Does anyone else find it odd that to be admitted to the Northwestern JD/MBA, one needs only to take the GMAT, and not the LSAT?
i like this articlehttp://articles.moneycentral.msn.com/CollegeAndFamily/SavingForCollege/IsYourDegreeWorth1million.aspx
a lawyer can be a CEO, Vice President etc. an MBA can't be a lawyer...unless he goes to law school...make sense?
Quotea lawyer can be a CEO, Vice President etc. an MBA can't be a lawyer...unless he goes to law school...make sense?Well, if you become an important ($$$) enough CEO, you get to write checks to the GOP and you can write your own laws. Is that the same as being a lawyer?
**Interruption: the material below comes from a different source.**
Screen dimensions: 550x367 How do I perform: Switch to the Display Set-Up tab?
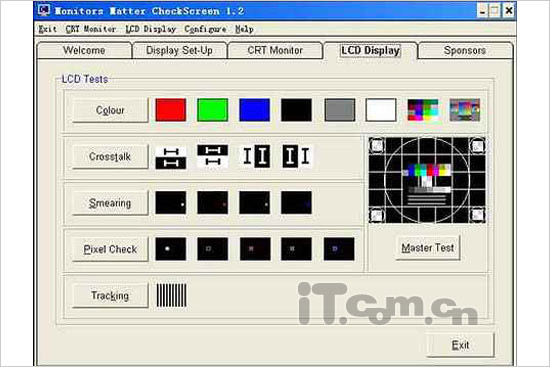pos(179,51)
The answer depends on whether you actually prefer the law. If you go to law school, do it because you love the law, not because you want to get rich. If you're coming out of college, and your primary goal is to get rich, go to work at an investment bank, brokerage house, real-estate development firm, or computer-technology company and learn how that businesses works. While you're there, think about starting your own business or going to business school. Having been out of law school for a few years, I can't help but smile when I see so many people obsessed with the law-school admissions process. Unfortunately, the primary impetus for this competition appears to be money. The ironic truth, however, is that even the people who go to the most prestigious schools and work for the most prestigious firms very rarely get rich, and the few who do get rich will nevertheless wind up making salaries that are dwarfed by those of successful businessmen. Look at Forbes's list of the 400 richest Americans. How many practicing lawyers made the list? One. How many people from the finance, real estate, and computer-technology fields made the list? Hundreds. Generally, law-school applicants fall into one of two categories: (1) those who have a genuine passion for the law; and (2) middle- and upper-middle-class kids who mistakenly think that practicing law is a good way to become rich. Of course, those who actually are rich know better. Indeed, very few children of the super rich go to law school, and even fewer go with the intention of practicing law. Why? Because they have no illusions regarding money.